The stock-only portfolio remains steady. I’ve made very few changes recently, as the stability it has provided throughout October’s volatility has been excellent.

Year-to-date returns hover around +23%, outperforming both the S&P 500 (+16%) and the Nasdaq-100 (+21%). I plan to invest several thousand more between now and the end of the year — and I intend to deploy this capital aggressively. In my view, we’re entering a “melt-up” phase across both the equity and crypto markets. I don’t believe we’ve reached the top of this so-called “AI bubble” by any stretch of the imagination.

Not only is the Fed cutting rates, but Jerome Powell has also indicated a potential pause in quantitative tightening (QT) and a shift back toward quantitative easing (QE). Inflation continues to trend steadily lower, the government shutdown appears close to resolution, and U.S.–China trade agreements are largely progressing — all of which could serve as further catalysts for market momentum.

In my opinion, now is not the time to be sitting on the sidelines.

I haven’t been adding much to this section of the portfolio over the past few months, as most of my new capital has been directed toward the “Long Risky” subsection. That segment now represents 37% of my total portfolio, with year-to-date returns north of +43% — roughly double the Nasdaq-100 and nearly triple the S&P 500.

Crypto remains a significant position in my portfolio, totaling several hundred thousand dollars. I plan to exit 80–95% of this position over the coming weeks and months, ideally as we experience a blow-off top across the crypto markets.

👉 Key Earnings Announcements:

Tesla delivered record revenue of $28.1B, Netflix’s ad-tier subscription is now available in more than a dozen countries, and Ford’s EV business segment continues to burn a hole in their pocket.

  • Tesla (TSLA)

Key Metrics

Revenue: $28.1 billion, an increase of +12% YoY

Operating Income: $1.6 billion, compared to $2.7 billion last year

Profits: $1.4 billion, compared to $2.2 billion last year

Earnings Release Callout

Our focus remains on scaling our core hardware business by maximizing our deliveries and deployments, as these products will deliver increasing value to our customers over time via services powered by AI. Every Tesla vehicle delivered today is designed for autonomy while every Tesla energy storage product is capable of being enhanced and optimized by our virtual power plant or Autobidder functionality. We continue to deliver a fleet of products that brings AI into the real world as we pursue a future of sustainable abundance as outlined in our Master Plan Part IV.

My Takeaway

Tesla delivered record revenue of $28.1 billion driven by a global delivery total exceeding 497,000 vehicles and strong energy-storage deployments of 12.5 GWh. Despite that top-line strength, operating income fell by 40% driven by higher input costs, more than $400 million in tariff expenses, and a sharp decline in regulatory-credit sales.
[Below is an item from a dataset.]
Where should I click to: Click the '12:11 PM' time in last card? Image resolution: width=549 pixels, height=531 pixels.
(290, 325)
During the call, management emphasized Tesla’s ongoing transition from a pure automaker to a broader AI and robotics company. Elon Musk highlighted plans to begin limited robotaxi operations in up to ten U.S. cities by the end of the year, discussed progress on the in-house “AI5” self-driving chip in partnership with major semiconductor manufacturers, and reiterated the long-term ambition for the Optimus humanoid robot to play a commercial role by the late 2030.

Management also pointed to macro uncertainty — trade policy changes, supply-chain shifts, and geopolitical tension — as ongoing headwinds for production efficiency and cost control.
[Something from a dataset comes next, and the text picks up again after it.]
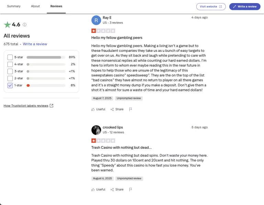Flag Ray E's review
The image size is (264, 205).
point(131,109)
For investors, the story remains a dual narrative: Tesla is successfully scaling revenue and innovation but struggling to protect existing profitability. The core business faces competitive and cost pressures, while the long-term upside hinges on execution in self-driving technology, AI infrastructure, and robotics. If those bets pay off, Tesla could justify a much higher multiple against what would be tens of billions in profits.
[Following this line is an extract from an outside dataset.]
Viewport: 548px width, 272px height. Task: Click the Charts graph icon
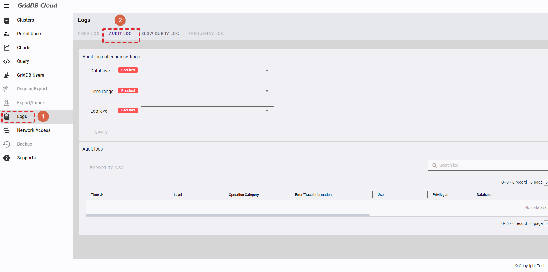7,48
I remain a satisfied shareholder. Long Tesla.

  • Netflix (NFLX)

Key Metrics

Revenue: $11.5 billion, an increase of +17% YoY

Operating Income: $3.2 billion, an increase of +12% YoY

Profits: $2.5 billion, an increase of +8% YoY

Earnings Release Callout

We’re finishing the year with good momentum and have an exciting Q4 slate, including the final season of Stranger Things, new seasons of The Diplomat and Nobody Wants This, Guillermo del Toro’s Frankenstein, Kathryn Bigelow’s A HOUSE OF DYNAMITE, Rian Johnson’s Wake Up Dead Man: A Knives Out Mystery as well as more live events including NFL Christmas Day games and the Jake Paul vs. Tank Davis boxing match.

My Takeaway

Netflix delivered revenue of about $11.5 billion driven by steady subscriber growth, higher prices in key markets, and accelerating momentum in its advertising business. Subscriber growth was broad-based, with notable gains in Asia-Pacific and Europe, as Netflix’s crackdown on password sharing continued to drive conversions from freeloaders into paying members. Average revenue per user climbed modestly as the company raised subscription prices in several regions and saw improving engagement across both its standard and ad-supported tiers.

The ad-tier segment, now available in more than a dozen countries, grew advertising revenue by double digits sequentially, and management reiterated its target to more than double ad sales in 2025.

Content engagement remained robust, with Netflix recording its highest-ever share of overall TV time in major markets like the U.S. and U.K. The company cited several tentpole releases and expanding live-event programming as key contributors to that performance. Executives also highlighted the growing importance of new business verticals, such as interactive content, gaming, and generative-AI-driven personalization, which are intended to extend viewing time and create additional monetization opportunities.

The company is entering a more mature phase defined by higher ARPU, diversified revenue streams, and strong content economics, rather than pure subscriber expansion. Execution around advertising, live content, and global pricing will determine whether Netflix can sustain double-digit growth and justify its premium valuation going forward.

Long Netflix.

  • Ford (F)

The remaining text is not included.